Q: Will populate affect performance?

A:

  • Populate batches related IDs and avoids the common N+1 query pattern.
  • Direct MongoDB $lookup is still the right tool when you need a fully custom aggregation pipeline.
  • Recommendation: Create indexes for foreign keys + enable caching

Q: Can I associate a collection without defining a Model?

A:

  • Yes for first-level populate. from can point directly to a MongoDB collection name.
  • Define a Model for the related collection when you need schema validation, hooks, virtuals, or nested populate on that related data.

Q: How to deal with circular references?

A:

  • The system automatically detects circular references and prevents infinite recursion
  • Nested populate supports depth control; keep relationship graphs shallow and set explicit limits for deep branches.

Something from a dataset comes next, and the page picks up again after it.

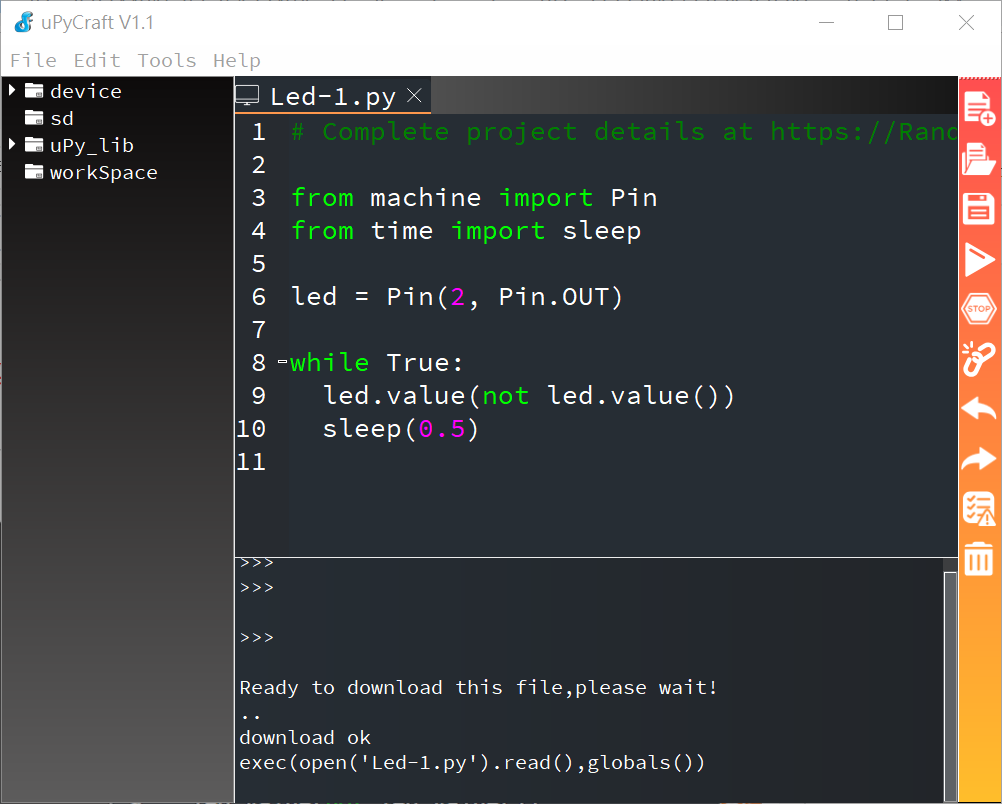Open a file with the Open File icon
Screen dimensions: 1002x804
(x=978, y=157)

Q: What is the difference with MongoDB $lookup?

A:

  • relations are a simplified $lookup-style configuration for common document references
  • populate batches related IDs and avoids the common N+1 query pattern
  • use MongoDB $lookup directly when you need a fully custom aggregation pipeline

Next steps

You now have the core relation setup:

  • relation fields: from, localField, foreignField, single
  • one-to-one and one-to-many examples
  • common mistakes around collection names, indexes, and single

Use the linked runnable example as the next reference when wiring relations into an application.